You see it on television and in conversations with friends: the advice, as soon as someone is arguing with their spouse, is to “go to couples therapy.” But what about other relationships? You might have issues with your parents, siblings, friends, and even coworkers.

Society doesn’t place those relationships as high as one you have with an intimate partner. Still, conflict with a family member or friend can be just as upsetting. Even within romantic relationships, your dynamic will probably change over time, meaning your counseling should reflect your life changes.

Your goal in therapy should be repairing the relationship, whatever form it takes, so you can both thrive and empower one another.

What does couples therapy address?

Couples counseling is meant to guide people through the obstacles that come from a relationship. These issues can be with communication, love languages, infidelity, power imbalances, different parenting styles, and difficult family members. And not all romantic relationship dynamics are the same.

Two people in a new relationship interact with each other differently than people who have been married for twenty years. Some couples choose not to get married or even cohabitate. Still, the right counselor will be a good fit no matter the couple’s unique dynamic and situation.

Does it work for non-romantic relationships?

Perhaps you live and co-parent with a family member, and you’re butting heads about how to handle your child’s inappropriate behavior. Maybe you and your best friend can’t get past a betrayal. Codependent relationships can come in all shapes and sizes. If you’re in conflict with anyone deeply close to you, a couples-focused therapeutic approach could be right for both of you.

You’ll need to consider whether the other person is willing to attend sessions with you. Romantic relationships have higher stakes than other types of relationships, so there’s more incentive to work through issues. But if you’re really close to someone, there’s no reason why several sessions focusing on your relationship dynamic couldn’t work if everyone is on board.

Types of couples therapy

Couples counseling is not a one-size-fits-all definition, either. There are many approaches to coaching through relationship issues. Some of the more popular therapeutic styles are:

Cognitive behavioral therapy (CBT)

CBT gets you to examine your underlying thoughts that drive your behaviors. You’ll learn to recognize patterns of thinking and unhealthy preconceived notions. For couples, CBT will help you get at the roots of your thoughts and how they influence your interactions and daily lives.

The Gottman method

Psychologists John and Julie Gottman developed a therapy method that gets couples to build trust and understand one another on a deeper level. You’ll work on undoing resentment that has built up over time, overcome conflicts, and communicate better.

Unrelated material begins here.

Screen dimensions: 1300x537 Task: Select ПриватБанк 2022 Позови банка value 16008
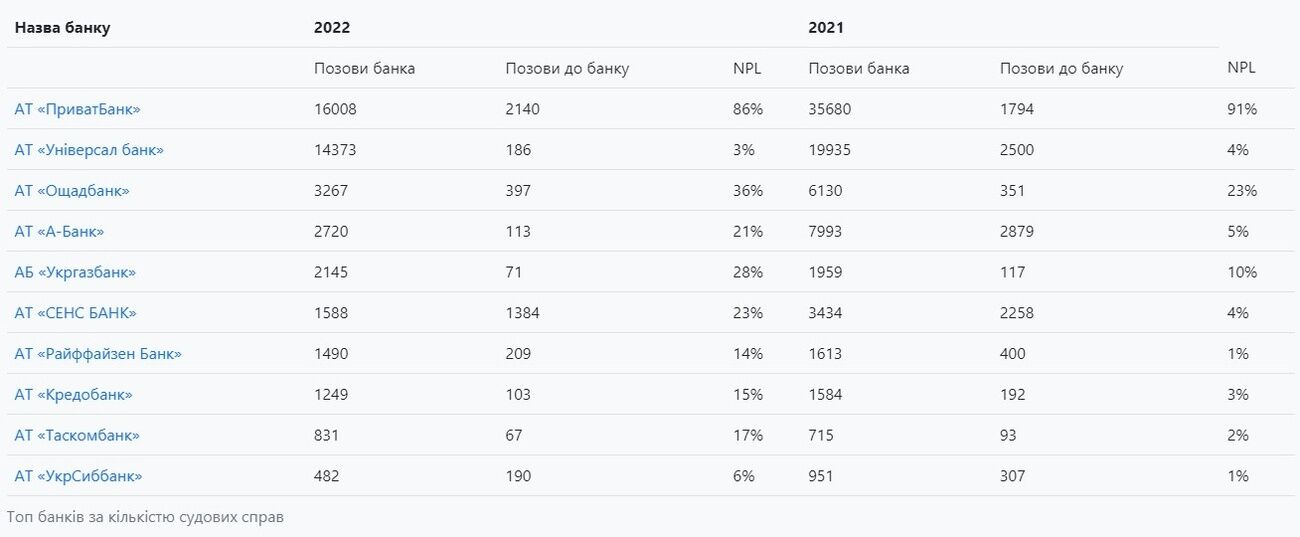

Emotionally-focused couples therapy (EFCT)

EFCT’s method lies in its name—with this therapeutic style, you’ll learn how emotions influence your interactions with each other. You’ll both articulate specific problems you’re having and look at their underlying emotions. This method will help you work through communication issues, loss of trust, and emotional instability. It’s particularly useful for anyone suffering from a mental illness such as PTSD and depression.

Is couples therapy right for you?

If you and the loved one in your life are struggling to move past particular conflicts and behaviors, consider attending therapy together. A counselor can guide you through healthier communication styles, develop positive coping mechanisms when you’re both stressed, and examine the underlying emotions driving your behavior. Eventually, your relationship will emerge stronger after these intimate sessions.